:: WHAT YOU ARE ASKED TO DO ::
Find every line in the entries below that contains the string "screenshot", matching case exactly, and copy each of those lines.

:: RECORDS PROVIDED ::
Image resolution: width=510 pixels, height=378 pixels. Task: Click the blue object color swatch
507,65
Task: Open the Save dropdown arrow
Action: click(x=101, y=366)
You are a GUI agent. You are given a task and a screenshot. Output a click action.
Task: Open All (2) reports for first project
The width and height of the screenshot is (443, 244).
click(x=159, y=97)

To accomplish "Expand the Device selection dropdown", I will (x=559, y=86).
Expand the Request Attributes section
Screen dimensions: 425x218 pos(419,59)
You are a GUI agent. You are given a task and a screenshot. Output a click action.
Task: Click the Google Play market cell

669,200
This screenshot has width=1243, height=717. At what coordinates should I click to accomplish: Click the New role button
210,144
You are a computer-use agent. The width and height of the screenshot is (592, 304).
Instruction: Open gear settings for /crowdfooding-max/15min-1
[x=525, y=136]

---

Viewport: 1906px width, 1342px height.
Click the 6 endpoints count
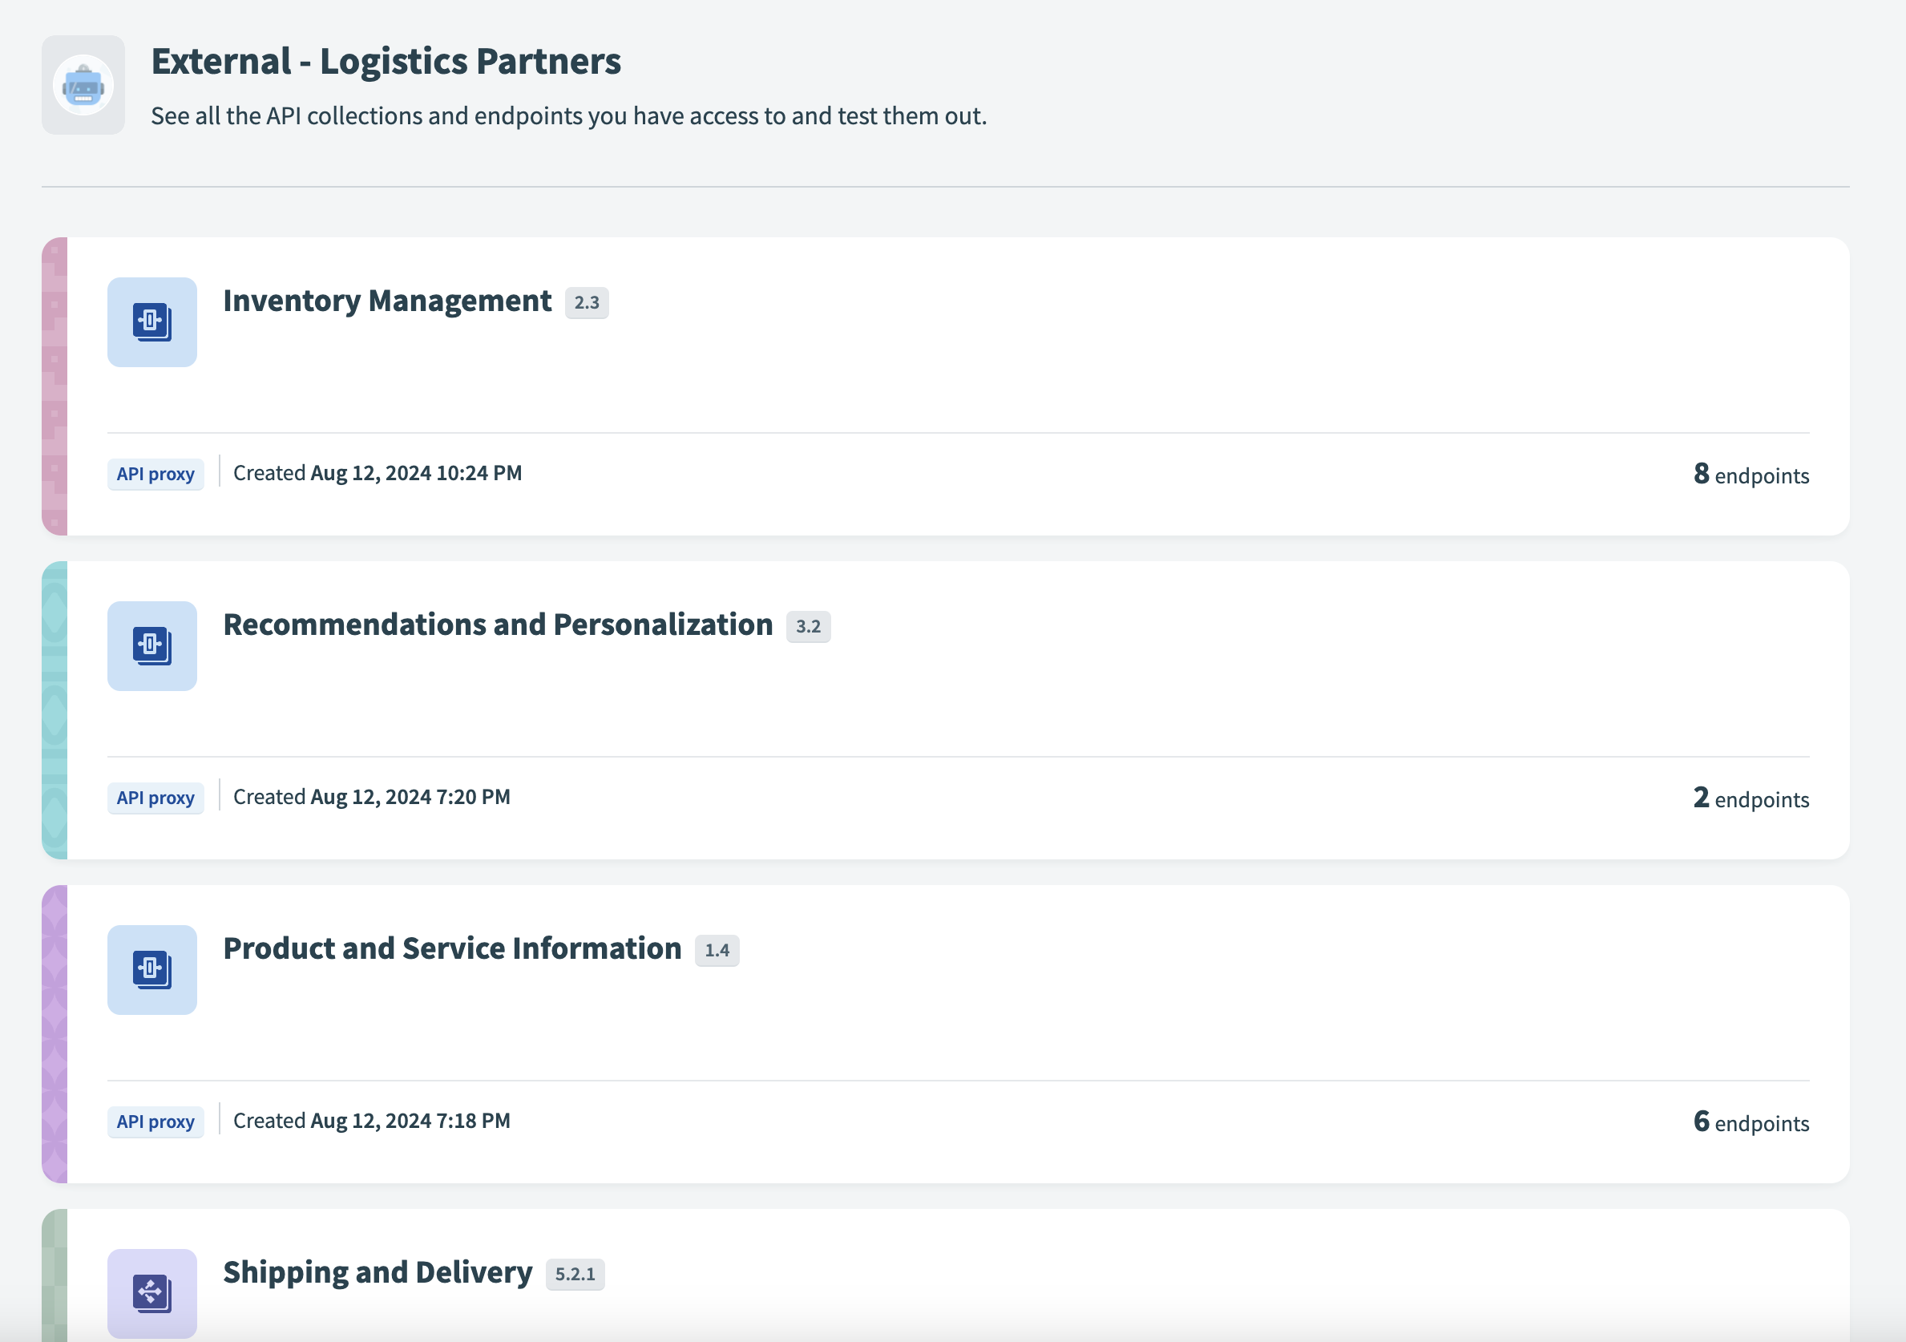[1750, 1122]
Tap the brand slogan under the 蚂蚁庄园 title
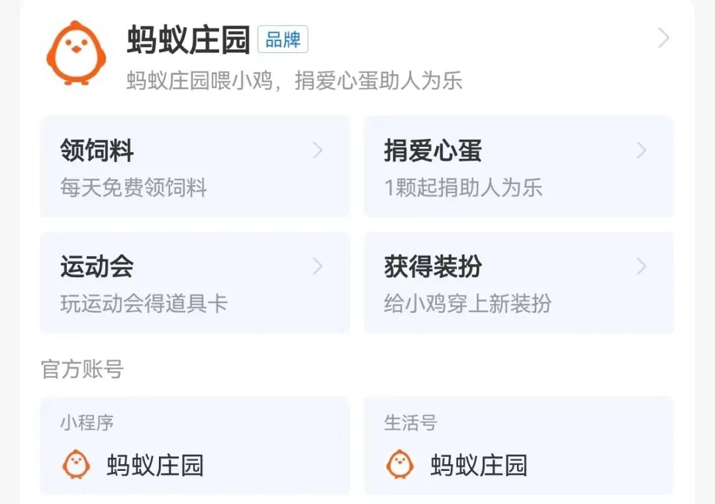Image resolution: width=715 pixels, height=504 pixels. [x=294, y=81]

:: RIGHT ANSWER ::
You are a GUI agent. You are given a task and a screenshot. Output a click action.
The width and height of the screenshot is (443, 244).
You are a GUI agent. You are given a task and a screenshot. Output a click action.
This screenshot has width=1243, height=717. At what coordinates should I click to accomplish: Click the New role button
You are a computer-use agent. The width and height of the screenshot is (592, 304).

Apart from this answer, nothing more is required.